January 03, 2008 10:48 IST

Standard Life has raised its stake in an Indian life insurance joint venture to 26 per cent ahead of a proposed flotation of the business on the Indian stock exchange in 2009.

Standard Life has acquired an additional 7.15 per cent stake in HDFC Standard Life Insurance Company for pound 25.7m ($51m) from Indian partner Housing Development Finance Corporation, a mortgage finance company.

This takes its holdings to the maximum permitted under Indian law.

The acquisition was described by Standard Life as a means to value the business before an initial public offering of a minority stake scheduled for 2009.

The price was derived from a formula set out in the joint venture agreements.

"We are planning to IPO around 10 per cent of the company before the end of 2009," Standard Life said. "The primary reason for this is to attach a market value for the joint venture to help this."

The proposed flotation will raise further capital for expansion.
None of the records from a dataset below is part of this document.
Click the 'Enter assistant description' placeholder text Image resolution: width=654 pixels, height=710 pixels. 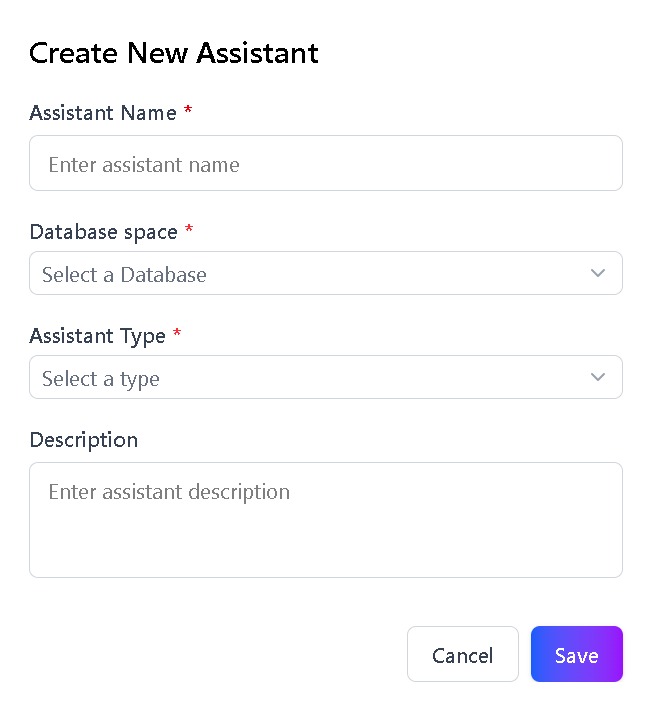click(x=169, y=492)
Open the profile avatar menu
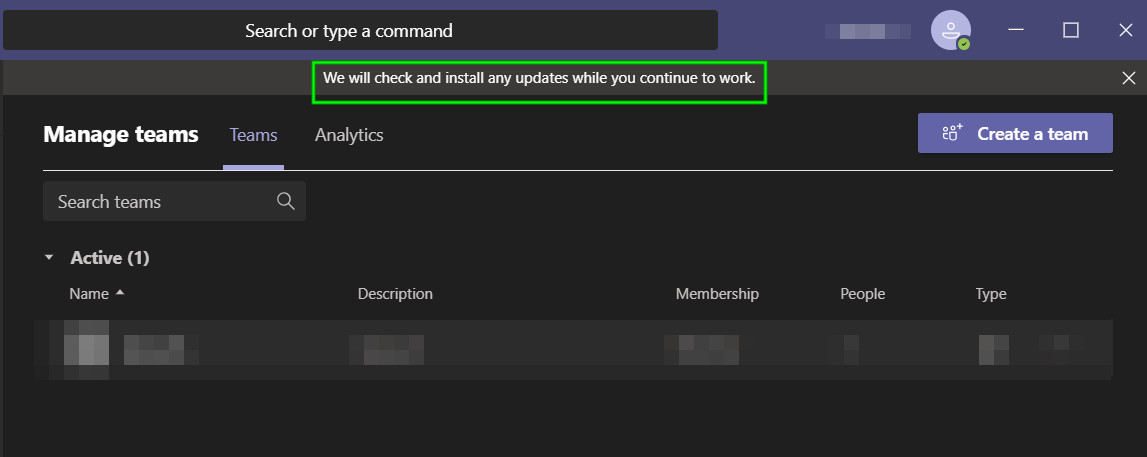 coord(949,29)
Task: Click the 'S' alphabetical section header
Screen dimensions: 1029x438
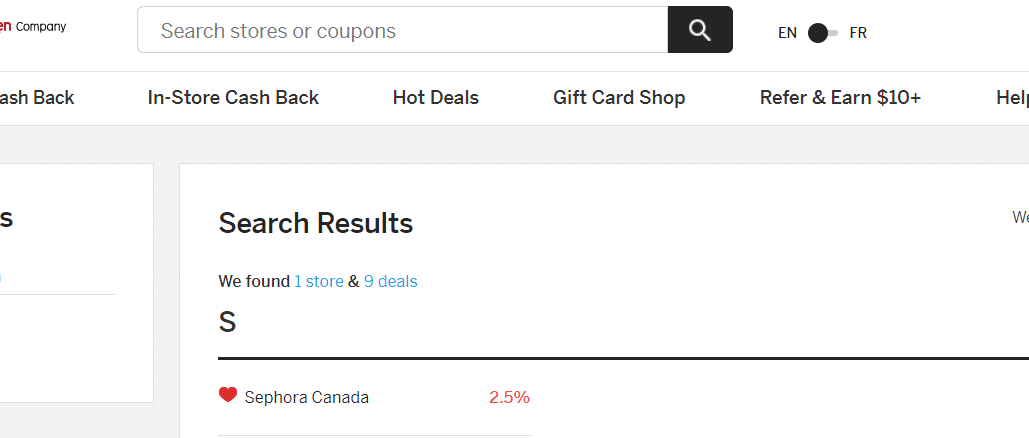Action: coord(227,322)
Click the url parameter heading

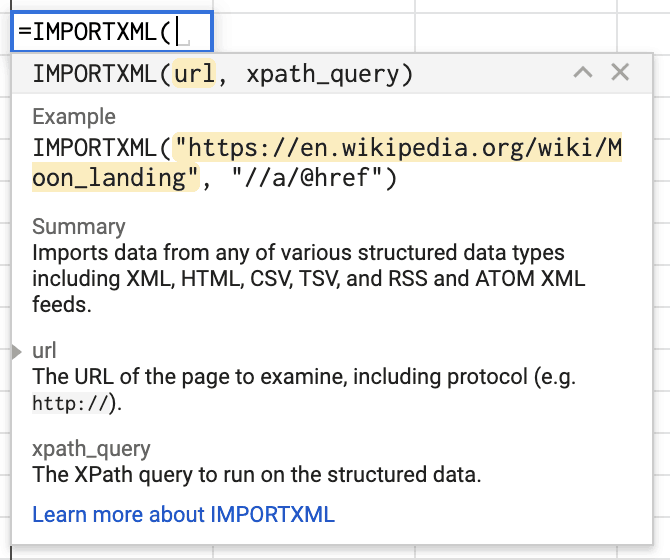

Stock exchange rules require that public companies offer a minimum of 10 per cent of shares for a listing.

Standard Life said that it was keen to increase its holding above the 26 per cent ceiling that exists on foreign ownership, adding that it hoped for a change to the Indian law on foreign ownership of life insurers.

"We would ideally hope to have parity of shareholding as soon as we can, Indian legislation permitting," said Standard Life.

"We think there are huge growth opportunities for this business in the Indian market." The company pointed to recent analyst notes that valued HDFC Standard Life up to pound 2.5bn.